Jump to Main Content
Do Antiparasitic Medicines Used in Aquaculture Pose a Risk to the Norwegian Aquatic Environment?
- Langford, Katherine H., Øxnevad, Sigurd, Schøyen, Merete, Thomas, Kevin
- Environmental Science & Technology 2014 v.48 no.14 pp. 7774-7780
- Caligidae, antiparasitic agents, aquaculture, aquaculture industry, coasts, cost effectiveness, cypermethrin, deltamethrin, detection limit, diflubenzuron, drug therapy, environmental quality, long term effects, marine environment, molting, risk, sediments, shrimp, teflubenzuron, United Kingdom
- Aquaculture production is an important industry in many countries and there has been a growth in the use of medicines to ensure the health and cost effectiveness of the industry. This study focused on the inputs of sea lice medication to the marine environment. Diflubenzuron, teflubenzuron, emamectin benzoate, cypermethrin, and deltamethrin were measured in water, sediment, and biota samples in the vicinity of five aquaculture locations along the Norwegian coast. Deltamethrin and cypermethrin were not detected above the limits of detection in any samples. Diflubenzuron, teflubenzuron, and emamectin benzoate were detected, and the data was compared the UK Environmental Quality Standards.

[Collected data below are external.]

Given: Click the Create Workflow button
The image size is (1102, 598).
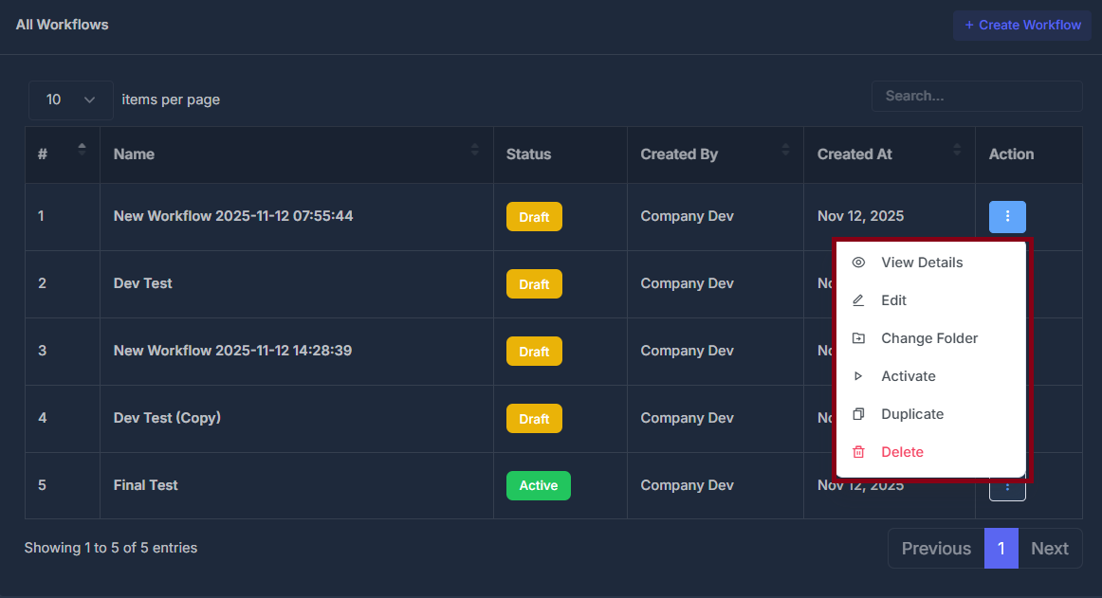Looking at the screenshot, I should pos(1021,26).
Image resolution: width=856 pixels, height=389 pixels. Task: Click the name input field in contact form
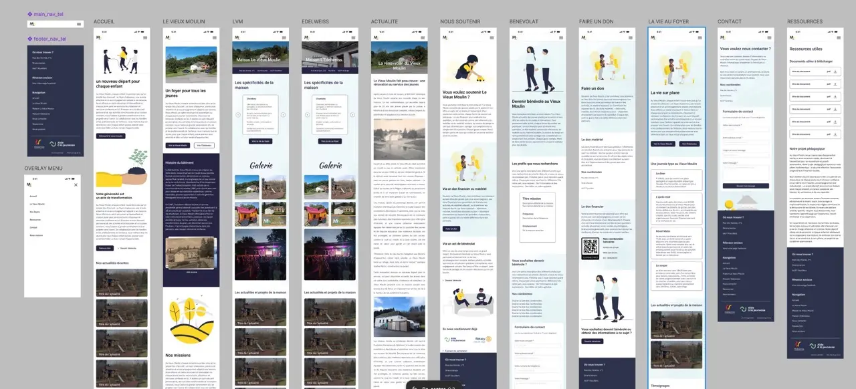[x=745, y=128]
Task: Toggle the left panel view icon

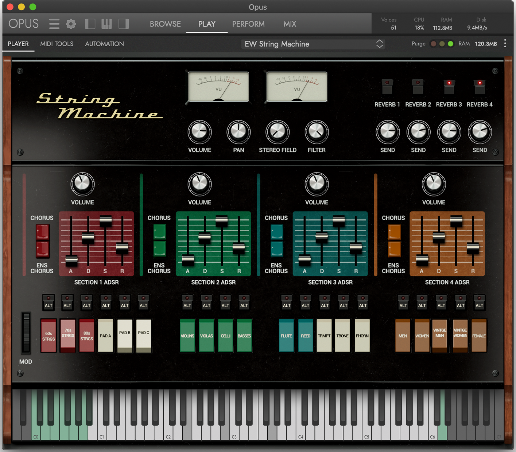Action: pyautogui.click(x=90, y=23)
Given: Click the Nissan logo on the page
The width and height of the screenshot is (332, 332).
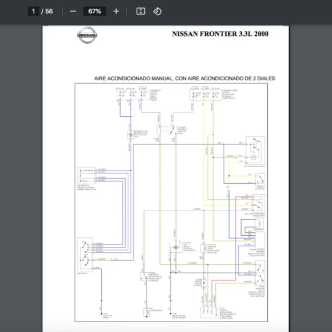Looking at the screenshot, I should pos(87,35).
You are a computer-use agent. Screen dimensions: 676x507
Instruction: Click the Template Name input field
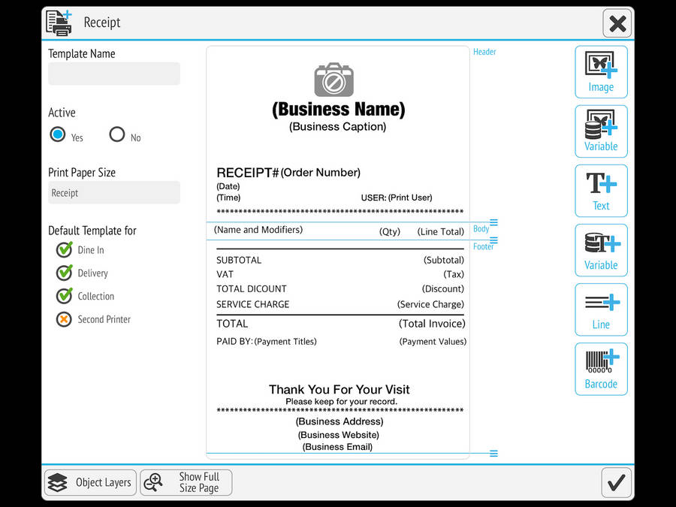(113, 74)

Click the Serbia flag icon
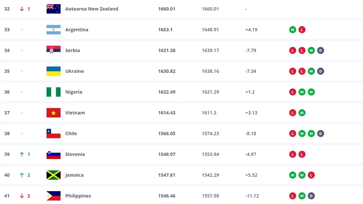[x=53, y=50]
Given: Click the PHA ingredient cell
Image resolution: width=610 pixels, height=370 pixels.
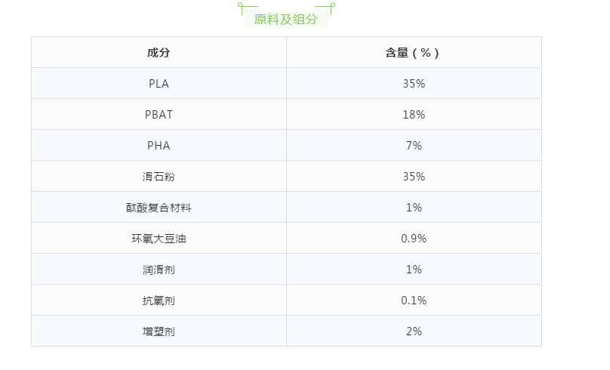Looking at the screenshot, I should [159, 145].
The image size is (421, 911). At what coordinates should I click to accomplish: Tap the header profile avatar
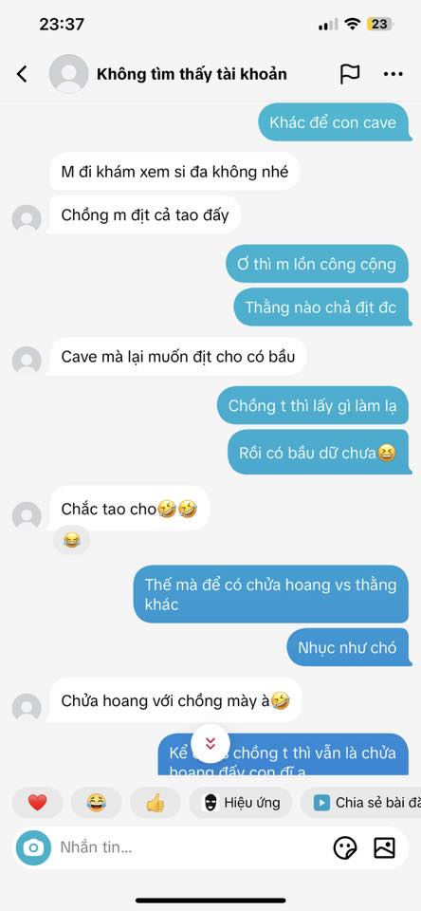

The concentrations of emamectin benzoate detected in sediments exceed the environmental quality standard (EQS) on 5 occasions in this study. The EQS for teflubenzuron in sediment was exceeded in 67% of the samples and exceeded for diflubenzuron in 40% of the water samples collected. A crude assessment of the concentrations detected in the shrimp collected from one location and the levels at which chronic effects are seen in shrimp would suggest that there is a potential risk to shrimp. It would also be reasonable to extrapolate this to any species that undergoes moulting during its life cycle.